The objective of this report is to discuss issues such as the role of the board and management in a
takeover situation. The case I choose to develop it allows comparing this kind of situation.
Thanks to it, I will be able to introduce in this report the use anti-takeover defenses and to
develop what are the situations in which takeover benefits shareholders or not.
The case I decided to choose is about the attempted takeover of Yahoo! by Microsoft.
Introduction to the issues
Unsolicited takeover bids, also referred to as "hostile" or "contested" bids (since they are made
without the support of management and the board of directors of the target company), are
presented directly to the target company's shareholders
When target’s board is independent, recommendations are used in order to increase the wealth of
target shareholders by guiding the shareholders through the optimal decision. It’s usually what
happens.
However, a control contest can present the board, as well as senior management, with a conflict
of interest. A successful bid may be value maximizing for existing shareholders, but have a
negative effect on the wealth of directors and managers if it threatens their power, reputation or
company specific human capital for example. So the board may eventually decide that the offer
is not acceptable.
Alternatively, the board may feel that a bid undervalues the firm, but an assurance by the
bidding firm of continuity in their positions, or a promised bonus upon successful transaction,
can lead the board to recommend acceptance of the bid.
Background
In February 2008, Microsoft launched a huge bid for Yahoo. They actually offered to pay
$44.6billion, setting the bid price at $31 per share, 62% more than Yahoo’s closing price the
previous day. So it seems like a very good deal. However, a few days later, Yahoo, and
particularly Jerry Yang (co-founder and CEO), rejected this offer that is undervaluing Yahoo’s
share according to the CEO; and a second offer a bit higher.
The boards’ actions
In May, Microsoft withdrew its bid and a number of shareholders complained about Yahoo’s
board after that and even suited in law. One of them, Carl Icahn, claimed that CEO’s behavior
had scuttled the deal. He planned to get rid of him if his proxy campaign would be a success.
It is interesting to know that in some countries, the boards are allowed to just say no, and take
some measures to avoid and/or prevent hostile bids; that’s the case n the USA for example. But
in some others, the shareholders can eventually decide whether they want to accept an
unsolicited takeover bid or not.
On the one hand, a delegation of a veto power lead to a better informed decision. On the other
hand, if shareholders choose not to delegate this decision to their board, they finally are
relatively uninformed and subject to a free-riding behavior.
On the Microsoft side; CEO Steve Ballmer viewed the merger between Microsoft and Yahoo as
an opportunity to strengthen Microsoft’s market position in the online advertising market (would
reach 86% of US Internet users).
Though Microsoft initially pursued the deal believing that it would help it enter the lucrative
online advertising market, the resistance of the Yahoo board was proving difficult.
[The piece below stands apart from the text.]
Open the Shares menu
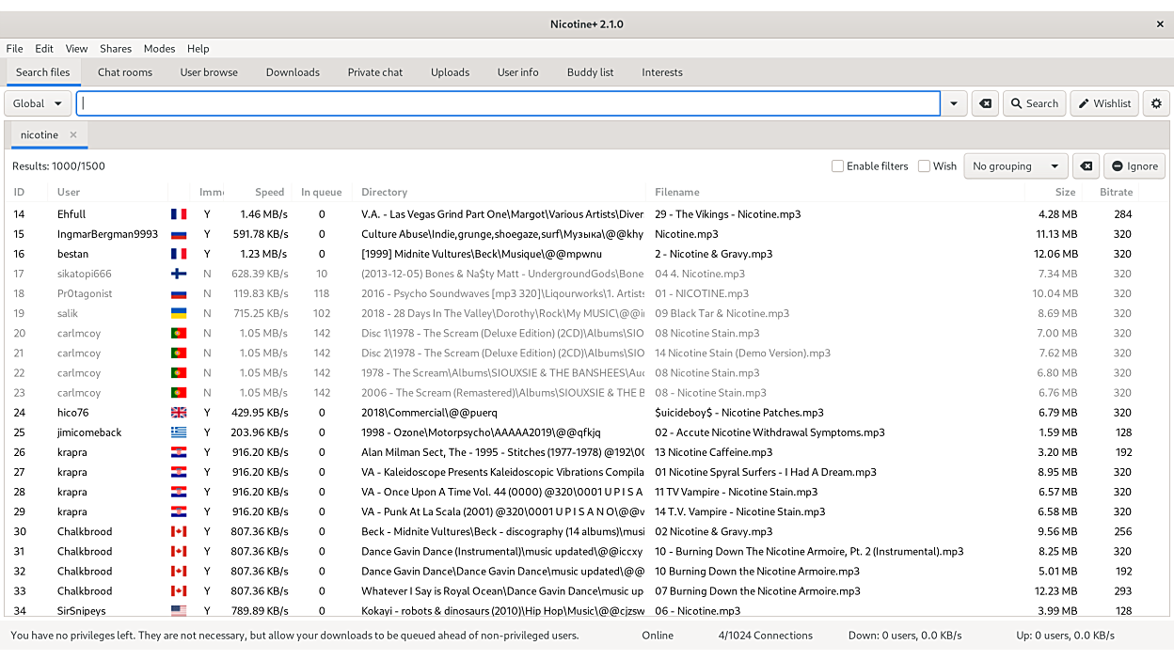1174x660 pixels. [x=116, y=49]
Many
Microsoft shareholders were displeased at the company’s attempt to diversify its business,
thinking that even if it reduces risk, they could potentially do more effectively on their own.
The anti-takeover tactics
There are many tactics to stop an unsolicited takeover, or to avoid them. Let’s first present these
tactics:
The first one is called greenmail. The term greenmail refers to the payment of a substantial
premium for a significant shareholder’s stock in return for the stockholder’s agreement that he or
she will not initiate a bid for control of the company. Greenmail is a form of targeted share
repurchases, which is a general term that is more broadly applied to also include other purchases
of stock from specific groups of stockholders who may not ever contemplate a raid on the
company.
Second, the company may seek the aid of a white knight, that is, another company that would be
a more acceptable suitor for the target. The white knight will then make an offer to buy all or part
of the target company on more favorable terms than those of the original bidder.
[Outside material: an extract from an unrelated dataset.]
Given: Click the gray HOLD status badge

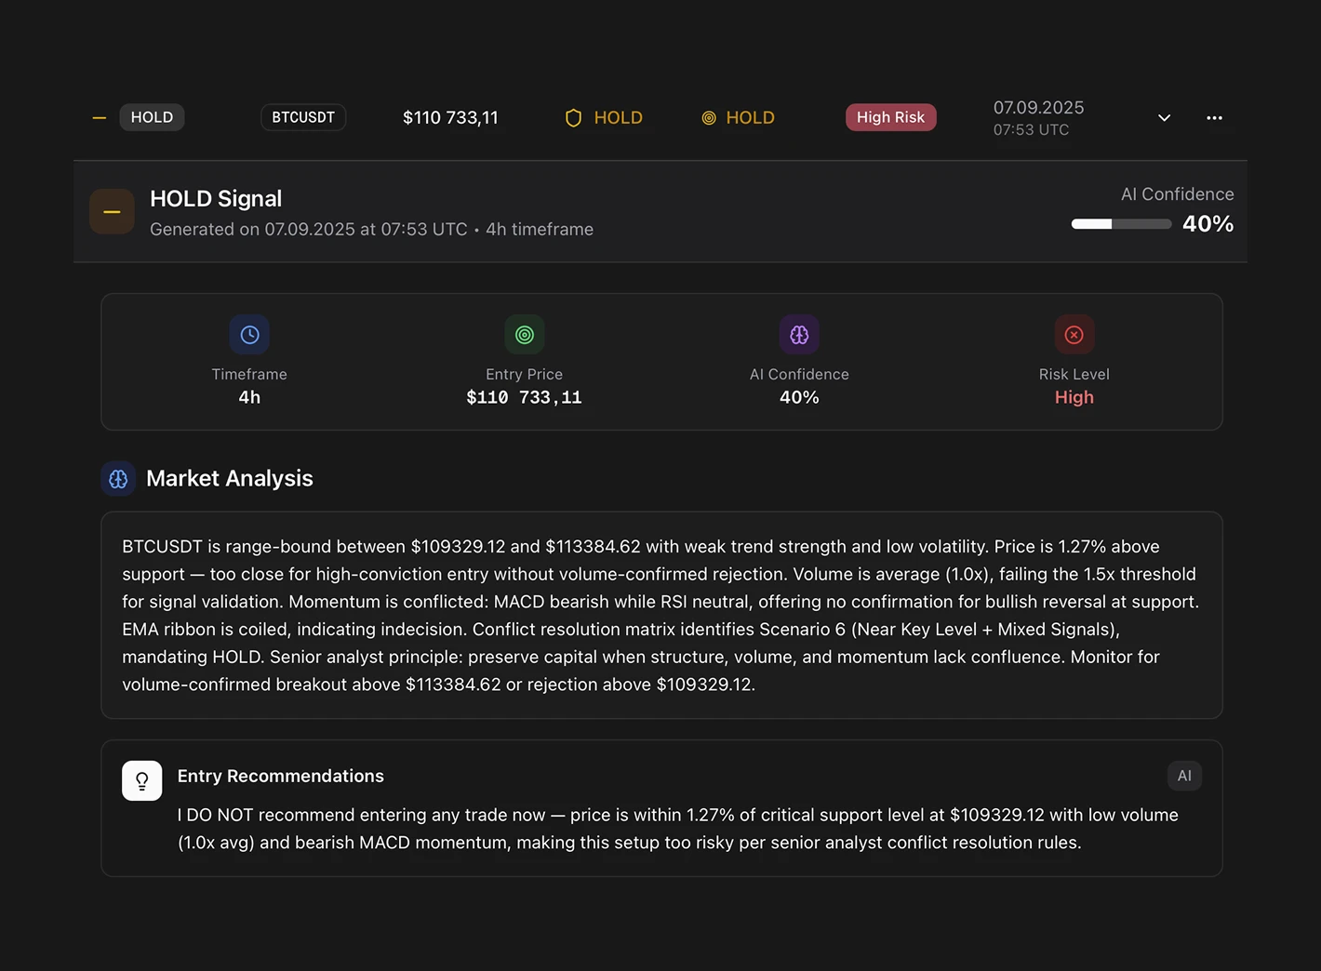Looking at the screenshot, I should [x=152, y=117].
Third, the white squire defense which is similar to the white knight defense. However, in the
white squire defense, the target company seeks to implement a strategy that will preserve the
target company’s independence
Fourth, the capital structure changes. For instance, through a recapitalization, the firm can
assume more debt while it pays shareholders a larger dividend. The target can also simply
assume more debt without using the proceeds to pay shareholders a dividend. Both alternatives
make the firm more heavily leveraged and less valuable to the bidder.
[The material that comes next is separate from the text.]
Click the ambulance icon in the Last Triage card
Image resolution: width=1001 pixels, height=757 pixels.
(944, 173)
Fifth, litigation is one of the more common antitakeover defenses. Today litigation is only one of
an array of defensive actions a target will take in hopes of preventing a takeover. It could be
useful to litigate for different reasons, and among others: to delay the bidder while the target
pursues a white knight or to provide a psychological lift to the target’s management.
Sixth, the Pac-Man defense, it means that the target try to reverse the situation making an offer
to buy the first bidder.
In the most basic form of antitakeover defense, the target refuses to be taken over, simply hiding
behind its poison pills and other defenses and stating that it will not deactivate them and will not
bring the offer before the shareholders.
In the just say no defense, the target may refuse to take any measures, even providing more cash
to shareholders, by stating that it has more optimistic plans for the future of the company.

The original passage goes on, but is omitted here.